To a certain extent, the eruption of Mega mania was ephemeral. Megawati was seen as expressing the ill-formed feelings and sentiments of many that there had to be a change, that ordinary people had to have a voice. The phenomenon appears to have been confined to Hindu Bali. Elsewhere others fix their expectations, uncritically, on Islamic leaders such as Amien Rais and Abdurrahman Wahid as well.

It is as if people are beginning to come out of a long political slumber. Opposition currents always existed but the heavy hand of Suharto and the military laid over every sphere of social life. As one man put it to me: for 32 years we were not free to talk, now we can. The youth are for Megawati but I will wait and see what happens.

Another semi-retired senior bank official told me that he had just begun to think about his political options for the first time. Under Suharto, he had to vote for Golkar along with the millions of other state officials and the military. Now he was looking at the PDI. His father had been for Sukarno and the PDI, so he should be a democrat too.

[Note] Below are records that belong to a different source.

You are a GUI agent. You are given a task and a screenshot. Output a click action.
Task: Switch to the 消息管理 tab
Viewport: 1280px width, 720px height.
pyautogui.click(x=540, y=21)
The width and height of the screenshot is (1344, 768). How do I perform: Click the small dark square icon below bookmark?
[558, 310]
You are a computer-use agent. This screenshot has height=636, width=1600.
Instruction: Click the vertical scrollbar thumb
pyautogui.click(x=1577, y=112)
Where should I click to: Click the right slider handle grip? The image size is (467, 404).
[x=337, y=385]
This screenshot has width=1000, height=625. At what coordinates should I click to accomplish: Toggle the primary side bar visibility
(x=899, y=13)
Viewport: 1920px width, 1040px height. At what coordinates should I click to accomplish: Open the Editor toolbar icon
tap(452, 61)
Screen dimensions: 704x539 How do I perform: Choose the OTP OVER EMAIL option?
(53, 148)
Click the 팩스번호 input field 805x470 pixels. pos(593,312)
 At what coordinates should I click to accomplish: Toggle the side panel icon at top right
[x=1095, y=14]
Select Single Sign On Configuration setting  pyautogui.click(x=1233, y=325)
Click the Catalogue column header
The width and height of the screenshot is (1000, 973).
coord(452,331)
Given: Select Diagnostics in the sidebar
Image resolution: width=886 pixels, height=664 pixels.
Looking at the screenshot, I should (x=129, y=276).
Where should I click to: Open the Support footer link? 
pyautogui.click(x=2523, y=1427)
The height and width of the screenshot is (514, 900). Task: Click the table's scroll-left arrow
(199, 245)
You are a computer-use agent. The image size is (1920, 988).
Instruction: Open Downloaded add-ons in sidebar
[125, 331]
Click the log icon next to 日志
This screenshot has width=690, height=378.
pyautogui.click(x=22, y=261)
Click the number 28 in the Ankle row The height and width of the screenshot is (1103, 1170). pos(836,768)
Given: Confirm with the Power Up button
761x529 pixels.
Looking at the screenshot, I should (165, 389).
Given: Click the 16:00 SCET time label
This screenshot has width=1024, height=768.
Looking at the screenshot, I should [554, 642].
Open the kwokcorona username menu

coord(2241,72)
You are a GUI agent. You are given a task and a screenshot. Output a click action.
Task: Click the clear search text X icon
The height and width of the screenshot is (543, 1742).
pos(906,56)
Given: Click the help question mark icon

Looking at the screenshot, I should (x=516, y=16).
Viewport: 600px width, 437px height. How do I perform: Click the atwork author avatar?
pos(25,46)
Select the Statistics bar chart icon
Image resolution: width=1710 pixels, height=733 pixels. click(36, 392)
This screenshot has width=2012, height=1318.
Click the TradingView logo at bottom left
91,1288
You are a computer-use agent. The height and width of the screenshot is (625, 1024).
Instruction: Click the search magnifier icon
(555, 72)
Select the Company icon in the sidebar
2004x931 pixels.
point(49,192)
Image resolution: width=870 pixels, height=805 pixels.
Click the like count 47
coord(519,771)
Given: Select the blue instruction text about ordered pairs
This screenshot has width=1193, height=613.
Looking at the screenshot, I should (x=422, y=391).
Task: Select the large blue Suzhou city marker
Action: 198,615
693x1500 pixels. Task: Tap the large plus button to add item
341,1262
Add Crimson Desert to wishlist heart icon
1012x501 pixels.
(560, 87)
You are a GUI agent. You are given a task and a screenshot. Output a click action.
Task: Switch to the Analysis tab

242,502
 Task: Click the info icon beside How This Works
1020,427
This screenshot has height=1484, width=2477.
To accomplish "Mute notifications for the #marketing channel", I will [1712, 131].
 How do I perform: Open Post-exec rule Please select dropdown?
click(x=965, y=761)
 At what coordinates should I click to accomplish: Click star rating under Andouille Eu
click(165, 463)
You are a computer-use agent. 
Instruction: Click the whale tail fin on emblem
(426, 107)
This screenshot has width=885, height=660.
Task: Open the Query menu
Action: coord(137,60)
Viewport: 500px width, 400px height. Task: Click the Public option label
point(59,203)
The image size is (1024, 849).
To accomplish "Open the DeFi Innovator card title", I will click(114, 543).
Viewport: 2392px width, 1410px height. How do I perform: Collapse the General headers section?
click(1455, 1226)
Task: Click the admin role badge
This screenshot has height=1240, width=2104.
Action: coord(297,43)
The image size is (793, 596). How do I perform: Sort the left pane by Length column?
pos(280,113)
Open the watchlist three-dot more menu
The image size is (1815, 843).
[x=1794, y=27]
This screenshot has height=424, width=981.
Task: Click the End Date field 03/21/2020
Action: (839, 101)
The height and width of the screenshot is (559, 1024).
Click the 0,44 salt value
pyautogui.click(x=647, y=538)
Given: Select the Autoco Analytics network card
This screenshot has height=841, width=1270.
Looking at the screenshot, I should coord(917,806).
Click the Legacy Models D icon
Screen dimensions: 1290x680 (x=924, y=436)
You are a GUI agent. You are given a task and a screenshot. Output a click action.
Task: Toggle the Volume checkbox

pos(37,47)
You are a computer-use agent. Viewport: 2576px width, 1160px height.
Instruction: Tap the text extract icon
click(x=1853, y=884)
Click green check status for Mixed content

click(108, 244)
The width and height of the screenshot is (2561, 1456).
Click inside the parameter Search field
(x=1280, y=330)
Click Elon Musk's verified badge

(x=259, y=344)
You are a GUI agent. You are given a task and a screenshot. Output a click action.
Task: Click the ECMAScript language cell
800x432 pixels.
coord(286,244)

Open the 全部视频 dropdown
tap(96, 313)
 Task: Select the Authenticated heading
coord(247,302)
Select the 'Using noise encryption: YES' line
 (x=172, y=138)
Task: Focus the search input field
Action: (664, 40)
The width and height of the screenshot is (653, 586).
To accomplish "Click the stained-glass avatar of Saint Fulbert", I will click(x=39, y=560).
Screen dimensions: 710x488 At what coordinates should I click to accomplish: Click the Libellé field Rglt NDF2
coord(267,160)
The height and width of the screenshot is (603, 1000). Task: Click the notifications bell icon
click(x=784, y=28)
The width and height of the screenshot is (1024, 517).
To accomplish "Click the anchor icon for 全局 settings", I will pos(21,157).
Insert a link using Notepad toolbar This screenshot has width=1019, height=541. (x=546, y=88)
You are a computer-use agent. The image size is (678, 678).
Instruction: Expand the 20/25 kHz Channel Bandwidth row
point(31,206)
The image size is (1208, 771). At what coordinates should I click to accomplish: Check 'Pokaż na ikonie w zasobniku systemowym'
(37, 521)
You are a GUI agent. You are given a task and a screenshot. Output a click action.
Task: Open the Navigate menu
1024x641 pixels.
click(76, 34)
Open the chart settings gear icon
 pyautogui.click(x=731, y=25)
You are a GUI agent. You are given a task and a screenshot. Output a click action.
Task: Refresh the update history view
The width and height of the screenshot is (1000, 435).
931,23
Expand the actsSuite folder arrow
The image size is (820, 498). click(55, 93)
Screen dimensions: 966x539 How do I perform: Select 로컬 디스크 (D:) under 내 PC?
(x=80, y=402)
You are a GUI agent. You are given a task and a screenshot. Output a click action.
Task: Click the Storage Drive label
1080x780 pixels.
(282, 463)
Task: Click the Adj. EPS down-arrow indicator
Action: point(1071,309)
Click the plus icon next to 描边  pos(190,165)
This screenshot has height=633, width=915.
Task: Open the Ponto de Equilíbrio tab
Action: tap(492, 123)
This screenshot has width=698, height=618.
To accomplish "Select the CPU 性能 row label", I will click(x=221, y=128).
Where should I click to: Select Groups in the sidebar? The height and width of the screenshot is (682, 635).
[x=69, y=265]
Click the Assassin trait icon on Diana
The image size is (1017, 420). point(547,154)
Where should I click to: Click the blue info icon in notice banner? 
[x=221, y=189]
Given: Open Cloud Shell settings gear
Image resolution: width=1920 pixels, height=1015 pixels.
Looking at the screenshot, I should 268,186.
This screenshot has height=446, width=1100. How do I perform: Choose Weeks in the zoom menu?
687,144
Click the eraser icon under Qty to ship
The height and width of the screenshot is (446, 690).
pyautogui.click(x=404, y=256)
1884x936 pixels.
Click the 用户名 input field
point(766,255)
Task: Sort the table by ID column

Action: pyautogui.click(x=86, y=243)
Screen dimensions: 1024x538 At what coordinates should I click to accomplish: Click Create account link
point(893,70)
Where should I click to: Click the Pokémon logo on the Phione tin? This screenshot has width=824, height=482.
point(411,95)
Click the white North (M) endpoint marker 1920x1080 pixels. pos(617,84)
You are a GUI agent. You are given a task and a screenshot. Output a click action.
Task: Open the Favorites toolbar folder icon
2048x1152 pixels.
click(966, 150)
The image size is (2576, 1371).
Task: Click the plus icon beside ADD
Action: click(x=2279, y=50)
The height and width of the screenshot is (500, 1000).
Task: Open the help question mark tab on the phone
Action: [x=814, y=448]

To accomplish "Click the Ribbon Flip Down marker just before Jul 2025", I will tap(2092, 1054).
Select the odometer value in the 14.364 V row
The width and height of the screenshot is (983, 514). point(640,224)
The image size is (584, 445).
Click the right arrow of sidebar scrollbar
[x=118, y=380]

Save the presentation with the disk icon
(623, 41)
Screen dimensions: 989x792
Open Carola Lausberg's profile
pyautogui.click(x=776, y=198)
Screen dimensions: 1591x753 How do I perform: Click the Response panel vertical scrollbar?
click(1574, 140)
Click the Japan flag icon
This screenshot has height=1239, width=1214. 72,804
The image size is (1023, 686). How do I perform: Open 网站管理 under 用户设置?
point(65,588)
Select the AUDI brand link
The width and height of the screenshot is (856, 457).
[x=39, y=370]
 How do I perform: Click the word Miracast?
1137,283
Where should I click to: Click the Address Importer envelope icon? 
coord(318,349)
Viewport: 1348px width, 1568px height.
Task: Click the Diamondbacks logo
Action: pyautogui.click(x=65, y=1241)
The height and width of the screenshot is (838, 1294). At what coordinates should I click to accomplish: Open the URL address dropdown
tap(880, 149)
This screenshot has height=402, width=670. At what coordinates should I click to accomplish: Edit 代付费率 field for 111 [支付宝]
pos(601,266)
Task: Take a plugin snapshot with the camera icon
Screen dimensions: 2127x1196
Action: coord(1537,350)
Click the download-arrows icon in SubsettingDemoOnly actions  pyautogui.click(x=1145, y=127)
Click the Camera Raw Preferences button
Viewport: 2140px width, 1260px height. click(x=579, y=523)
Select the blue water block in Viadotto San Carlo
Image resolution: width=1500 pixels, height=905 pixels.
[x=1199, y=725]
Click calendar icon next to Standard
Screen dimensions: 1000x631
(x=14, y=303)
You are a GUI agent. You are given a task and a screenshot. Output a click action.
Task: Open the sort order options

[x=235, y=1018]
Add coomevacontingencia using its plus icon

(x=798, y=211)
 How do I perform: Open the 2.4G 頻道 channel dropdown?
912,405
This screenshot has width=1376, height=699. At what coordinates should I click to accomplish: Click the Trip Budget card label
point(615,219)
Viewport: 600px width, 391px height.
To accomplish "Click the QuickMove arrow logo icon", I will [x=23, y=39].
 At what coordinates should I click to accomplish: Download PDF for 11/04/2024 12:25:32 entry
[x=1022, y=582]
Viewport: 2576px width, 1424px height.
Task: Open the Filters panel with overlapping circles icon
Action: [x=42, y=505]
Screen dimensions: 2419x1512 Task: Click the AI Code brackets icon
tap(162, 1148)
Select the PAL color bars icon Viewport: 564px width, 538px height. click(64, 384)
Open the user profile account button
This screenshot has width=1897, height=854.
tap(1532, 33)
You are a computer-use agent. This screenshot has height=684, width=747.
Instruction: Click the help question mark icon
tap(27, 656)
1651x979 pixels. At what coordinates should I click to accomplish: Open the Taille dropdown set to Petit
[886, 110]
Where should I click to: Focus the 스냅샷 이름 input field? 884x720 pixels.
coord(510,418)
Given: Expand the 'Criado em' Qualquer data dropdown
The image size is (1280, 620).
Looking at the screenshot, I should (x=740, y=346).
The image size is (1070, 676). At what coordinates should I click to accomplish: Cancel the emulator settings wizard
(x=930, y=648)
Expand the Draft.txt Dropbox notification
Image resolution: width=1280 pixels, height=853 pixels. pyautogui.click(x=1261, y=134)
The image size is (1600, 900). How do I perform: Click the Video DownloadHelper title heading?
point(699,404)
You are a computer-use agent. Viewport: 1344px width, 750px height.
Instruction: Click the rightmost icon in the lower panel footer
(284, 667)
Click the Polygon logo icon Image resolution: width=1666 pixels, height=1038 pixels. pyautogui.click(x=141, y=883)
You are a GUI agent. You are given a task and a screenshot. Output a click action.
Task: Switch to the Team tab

Add to this the all-pervasive distortion of history from formal independence in 1949 on. The bourgeoisie in Indonesia make great play of their struggle against the Dutch, despite the fact that they left all the fighting to the workers and peasants and at every turn vacillated, tried to reach a compromise with the colonial power and undermined the fight. Megawati plays on these national sentiments and her connection with Sukarno.

Moreover there exists the three decades of steady anti-communism--which is rooted in the identification of the Stalinist Communist Party of Indonesia with socialism. About Suharto's bloody military coup in 1965-66, there is widespread unclarity. Currently a public debate is beginning to open up over whether or not to modify the history books to include the genocide of 500,000 to a million workers, peasants and PKI members by the armed forces and right-wing groups.

All of this makes for great political confusion. Just months after Suharto's fall, there is a rather uncritical exuberance among youth. Among older layers a more cautious and perhaps more cynical approach, borne of bitter experiences. But it is also clear that this will change and questions will begin to be asked not only of Suharto and Habibie but Megawati, Rais and Wahid as well. More critical youth, workers and intellectuals will begin to question not just individuals but the social system of capitalism itself, which spawns the social misery and poverty that exist and begin to look seriously at a socialist alternative.